Los obstáculos que limitan el crecimiento de la producción de carne de cabra son múltiples y, en muchos casos, estructurales:

  • Limitaciones de pastizales: La disponibilidad de tierras de pasto adecuadas se ha visto reducida por la expansión de cultivos de regadío y por la urbanización en zonas periurbanas.
  • Costes de producción: El precio de los piensos, la medicación veterinaria y la mano de obra ha aumentado de forma sostenida, mientras que los precios de venta en el mercado no han seguido la misma tendencia.
  • Falta de incentivos específicos: Aunque existen ayudas generales para la ganadería extensiva, los programas destinados a mejorar la genética de razas cárnicas o a incentivar la transformación artesanal son escasos y poco conocidos.
  • Percepción del consumidor: La carne de cabra aún es considerada por algunos sectores como un producto de nicho, lo que dificulta su presencia en grandes cadenas de distribución.

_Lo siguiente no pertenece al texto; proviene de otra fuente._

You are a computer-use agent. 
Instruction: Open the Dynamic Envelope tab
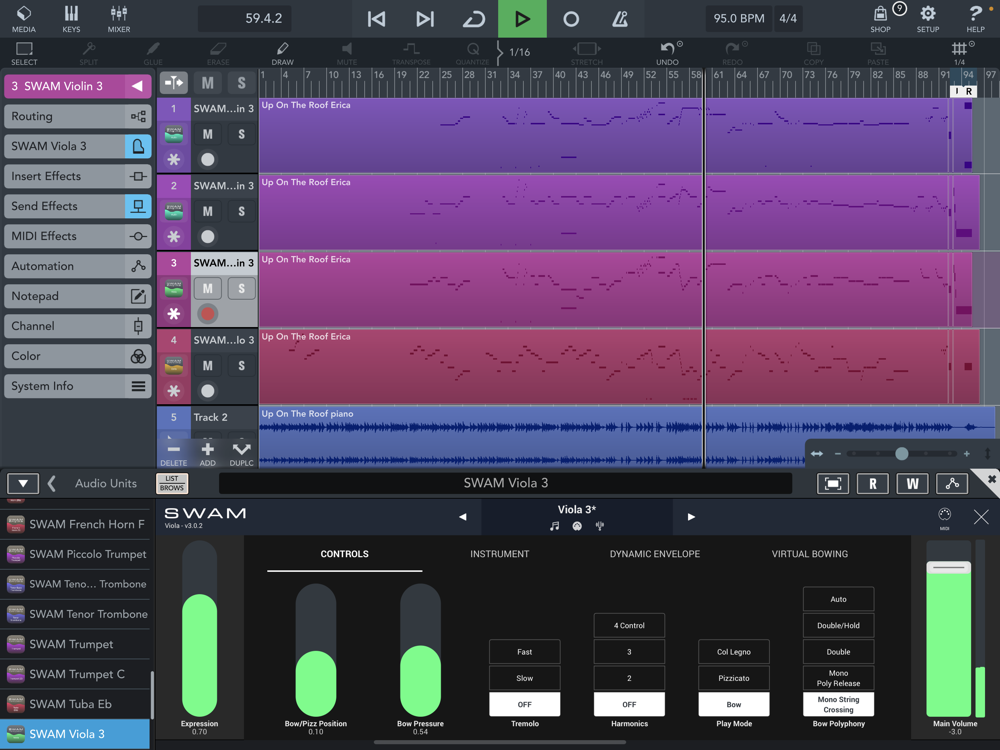point(654,554)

En la explotación de Cuenca, los propietarios han intentado mitigar algunos de estos factores mediante la rotación de pastos, la siembra de leguminosas para mejorar la calidad del forraje y la venta directa a través de ferias locales y plataformas de comercio electrónico. No obstante, reconocen que sin un apoyo más decidido a nivel autonómico y nacional, el aumento significativo de la producción resulta difícil de alcanzar.

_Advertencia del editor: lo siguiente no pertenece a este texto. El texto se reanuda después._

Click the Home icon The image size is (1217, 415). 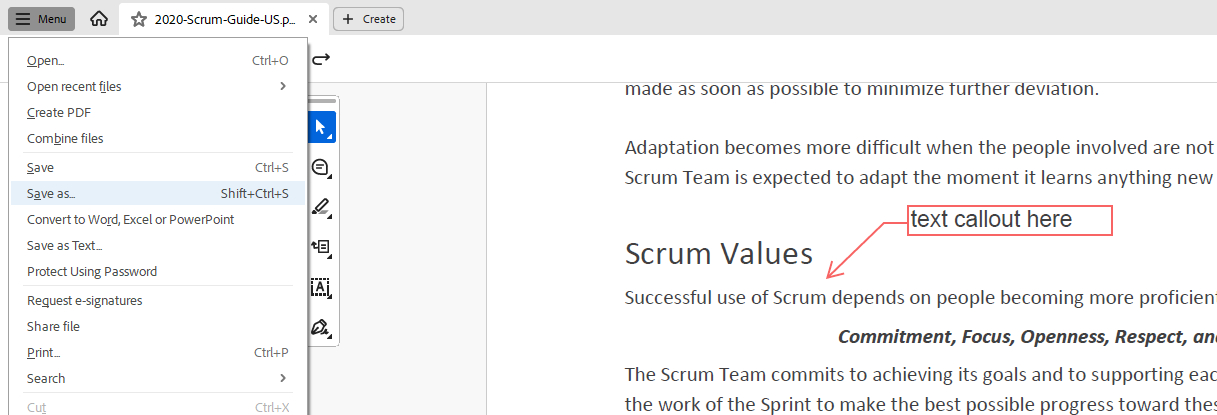[x=98, y=19]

Perspectivas y posibles soluciones

Los responsables de la empresa proponen varias líneas de acción para acercar la producción nacional al nivel de consumo:

  • Creación de marcas colectivas que agrupen a pequeños productores y faciliten el acceso a mercados más amplios.
  • Desarrollo de programas de mejora genética enfocados en aumentar el rendimiento cárnico sin perder la rusticidad propia de las razas autóctonas.
  • Incentivos fiscales y subvenciones destinadas a la instalación de infraestructuras de ordeño y sacrificio cercanas a las zonas de producción, reduciendo así los costes de transporte y mejorando la trazabilidad.
  • Campañas de información dirigidas a consumidores y a la hostelería para destacar las propiedades nutricionales y el bajo impacto ambiental de la carne de cabra frente a otras proteínas animales.

El mensaje que la empresa quiere transmitir es claro: el potencial existe, pero se necesita un esfuerzo coordinado entre administraciones, productores y consumidores para transformar ese potencial en una realidad que reduzca la dependencia de las importaciones y fortalezca la economía rural.